**AUSGANGSTEXT**
▼
Bosch-Manager Wolfgang Pomrehn setzt auf die Zusammenarbeit von Mensch und Roboter
„Werker brauchen Lösungen, keine Komponenten“

Robotik | Mit dem Modell Apas Assistant hat die Robert Bosch GmbH einen Roboter entwickelt, der mit dem Werker ohne Schutzvorrichtungen zusammenarbeiten kann. Wir sprachen mit Produktmanager Wolfgang Pomrehn über aktuelle und künftige Einsatzmöglichkeiten des Modells. §

Autor: Uwe Böttger

Herr Pomrehn, wie kam bei Robert Bosch die Idee auf, einen Roboter wie den Apas Assistant zu entwickeln und zu bauen?
▲
**ARBEITSAUFTRAG**
Prüfen Sie, ob die folgenden Aussagen mit dem Text über den Apas Assistant übereinstimmen: (a) Der Apas Assistant kann ohne Schutzvorrichtungen mit dem Werker zusammenarbeiten. (b) Wolfgang Pomrehn ist bei Bosch als Entwicklungsleiter tätig. (c) Der Beitrag stammt von Uwe Böttger. Antworten Sie jeweils mit Ja oder Nein und zitieren Sie die entscheidenden Worte des Textes wörtlich. Das Material wird für die Bearbeitung nicht benötigt.

**DATENBLOCK**
▼
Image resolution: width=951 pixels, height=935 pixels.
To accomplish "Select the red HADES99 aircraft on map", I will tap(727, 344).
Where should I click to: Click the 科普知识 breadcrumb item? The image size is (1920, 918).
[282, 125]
▲
**LÖSUNG**
(a) Ja: „der mit dem Werker ohne Schutzvorrichtungen zusammenarbeiten kann“
(b) Nein: „Produktmanager Wolfgang Pomrehn“
(c) Ja: „Autor: Uwe Böttger“